A systems biology approach for the validation of eQTL in obesity

Abstract

M16 mice are polygenic obese models created by 27 generations of selection for weight gain from an ICR background. Recent transcriptional analysis of adipose and hypothalamus from ~300 M16 × ICR F2 animals identified expression variants (eQTL) and cross‐tissue co‐expression networks of coordinately expressed genes that regulate many processes including satiety, circadian oscillations and stress responses.The purpose of this project is to experimentally validate effects of eQTL and genes in co‐expression networks on obesity phenotypes. Approaches include a Zebrafish screen of morhpholinos, over‐expression and expression knock down by RNAi in adipocyte differentiation, and sequence analysis of regulatory regions. Preliminary results suggest a significant effect of several candidate genes on fat utilization and storage in Zebrafish morpholinos.
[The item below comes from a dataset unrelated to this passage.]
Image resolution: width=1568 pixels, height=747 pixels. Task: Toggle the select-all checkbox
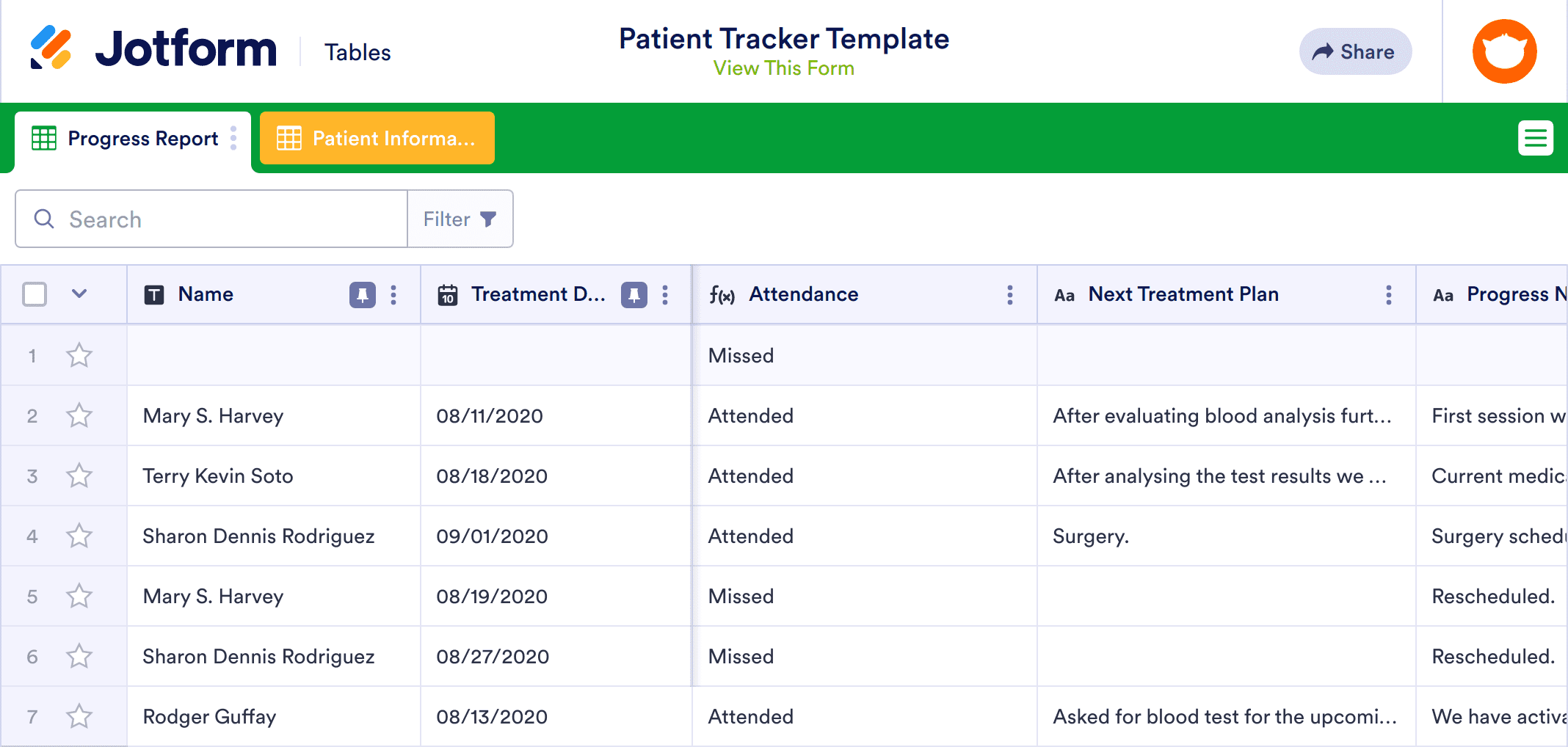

Sequence analysis of regulatory intervals show variations that alter transcription factor binding sites. These differences may underlie changes in the regulation of gene expression in obese mice. Studies on changes in adipocyte differentiation as a consequence of altered expression levels are just being initiated. Given the biological complexity of fat accretion and energy regulation, a systems biology approach utilizing cumulative statistical and experimental methods may provide needed insight into the molecular basis of obesity.